> **TASK ITEM**
What you return must be an exact copy of the lines in the listing below between the line holding "Switch to the Converted tab" and the line holding "Task: Click the Biaya", inclusive, and nothing more.

> **RECORDS SHOWN**

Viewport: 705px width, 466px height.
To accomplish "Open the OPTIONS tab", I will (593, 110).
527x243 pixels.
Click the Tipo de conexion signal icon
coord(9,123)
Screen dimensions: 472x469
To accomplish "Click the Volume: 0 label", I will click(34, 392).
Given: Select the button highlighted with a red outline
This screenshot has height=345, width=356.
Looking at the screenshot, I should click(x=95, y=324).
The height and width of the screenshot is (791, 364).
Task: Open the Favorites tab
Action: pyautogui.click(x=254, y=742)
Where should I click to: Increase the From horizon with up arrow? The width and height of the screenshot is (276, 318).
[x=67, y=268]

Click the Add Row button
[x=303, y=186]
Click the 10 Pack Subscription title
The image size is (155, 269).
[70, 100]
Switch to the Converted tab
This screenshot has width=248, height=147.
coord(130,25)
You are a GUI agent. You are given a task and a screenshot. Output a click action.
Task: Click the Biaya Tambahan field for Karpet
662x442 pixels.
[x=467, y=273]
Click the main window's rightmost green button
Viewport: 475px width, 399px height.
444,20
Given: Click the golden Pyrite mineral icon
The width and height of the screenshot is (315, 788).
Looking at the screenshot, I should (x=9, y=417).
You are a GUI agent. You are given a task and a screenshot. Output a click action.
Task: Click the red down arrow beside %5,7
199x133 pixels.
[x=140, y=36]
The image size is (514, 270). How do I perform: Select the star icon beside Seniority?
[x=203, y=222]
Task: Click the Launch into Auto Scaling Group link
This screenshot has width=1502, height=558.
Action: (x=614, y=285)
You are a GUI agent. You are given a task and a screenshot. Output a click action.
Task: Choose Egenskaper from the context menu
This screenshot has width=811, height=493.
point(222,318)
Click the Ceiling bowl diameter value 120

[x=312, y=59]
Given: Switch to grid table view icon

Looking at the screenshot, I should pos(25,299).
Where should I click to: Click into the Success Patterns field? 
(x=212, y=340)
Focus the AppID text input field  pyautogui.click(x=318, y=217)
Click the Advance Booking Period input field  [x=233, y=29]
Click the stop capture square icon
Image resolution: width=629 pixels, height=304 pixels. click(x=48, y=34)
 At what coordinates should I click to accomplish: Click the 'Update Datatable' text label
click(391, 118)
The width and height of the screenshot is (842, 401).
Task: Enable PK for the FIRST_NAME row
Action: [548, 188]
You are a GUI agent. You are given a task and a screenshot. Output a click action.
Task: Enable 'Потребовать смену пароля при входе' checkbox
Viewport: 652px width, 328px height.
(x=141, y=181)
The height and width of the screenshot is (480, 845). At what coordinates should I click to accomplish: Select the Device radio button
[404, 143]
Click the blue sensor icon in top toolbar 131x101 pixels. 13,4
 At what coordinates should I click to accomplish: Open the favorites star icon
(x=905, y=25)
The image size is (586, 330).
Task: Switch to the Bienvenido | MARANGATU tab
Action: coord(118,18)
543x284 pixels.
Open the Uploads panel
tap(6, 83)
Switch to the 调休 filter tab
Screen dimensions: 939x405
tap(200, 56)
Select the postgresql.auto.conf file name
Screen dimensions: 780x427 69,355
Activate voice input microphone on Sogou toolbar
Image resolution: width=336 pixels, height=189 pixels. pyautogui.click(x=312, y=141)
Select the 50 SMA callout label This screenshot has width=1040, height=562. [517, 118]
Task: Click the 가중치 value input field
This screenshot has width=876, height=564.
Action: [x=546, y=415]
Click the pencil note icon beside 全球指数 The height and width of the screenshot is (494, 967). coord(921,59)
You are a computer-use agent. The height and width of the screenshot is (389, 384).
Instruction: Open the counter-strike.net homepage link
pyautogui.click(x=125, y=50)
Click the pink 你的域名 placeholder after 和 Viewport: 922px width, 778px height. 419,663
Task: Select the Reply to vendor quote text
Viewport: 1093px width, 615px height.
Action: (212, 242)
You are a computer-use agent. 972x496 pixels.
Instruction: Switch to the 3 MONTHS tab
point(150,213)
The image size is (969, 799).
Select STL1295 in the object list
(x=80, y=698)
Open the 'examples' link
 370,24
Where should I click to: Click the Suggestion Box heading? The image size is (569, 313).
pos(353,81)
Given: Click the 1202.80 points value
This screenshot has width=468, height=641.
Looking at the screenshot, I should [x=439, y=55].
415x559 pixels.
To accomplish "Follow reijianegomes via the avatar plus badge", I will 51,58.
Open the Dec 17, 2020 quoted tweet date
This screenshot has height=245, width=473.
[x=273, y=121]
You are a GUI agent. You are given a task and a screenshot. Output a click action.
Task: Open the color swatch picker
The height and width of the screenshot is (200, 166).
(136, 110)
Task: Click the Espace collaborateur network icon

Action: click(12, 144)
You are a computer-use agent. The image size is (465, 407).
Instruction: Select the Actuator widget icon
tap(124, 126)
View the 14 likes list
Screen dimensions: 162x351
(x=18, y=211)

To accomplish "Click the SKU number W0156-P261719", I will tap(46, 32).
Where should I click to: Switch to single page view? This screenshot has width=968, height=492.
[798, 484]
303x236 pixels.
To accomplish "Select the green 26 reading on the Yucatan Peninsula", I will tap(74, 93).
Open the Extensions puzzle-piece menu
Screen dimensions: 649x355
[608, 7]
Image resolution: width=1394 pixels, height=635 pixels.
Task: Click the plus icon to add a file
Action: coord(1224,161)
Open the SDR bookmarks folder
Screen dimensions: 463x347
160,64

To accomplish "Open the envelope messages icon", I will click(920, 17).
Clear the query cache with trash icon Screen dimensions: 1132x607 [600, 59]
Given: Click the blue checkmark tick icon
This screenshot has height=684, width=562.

> **RESULT OF THE TASK**
Switch to the Converted tab
This screenshot has width=248, height=147.
coord(130,25)
You are a GUI agent. You are given a task and a screenshot. Output a click action.
Task: Click the Biaya Tambahan field for Karpet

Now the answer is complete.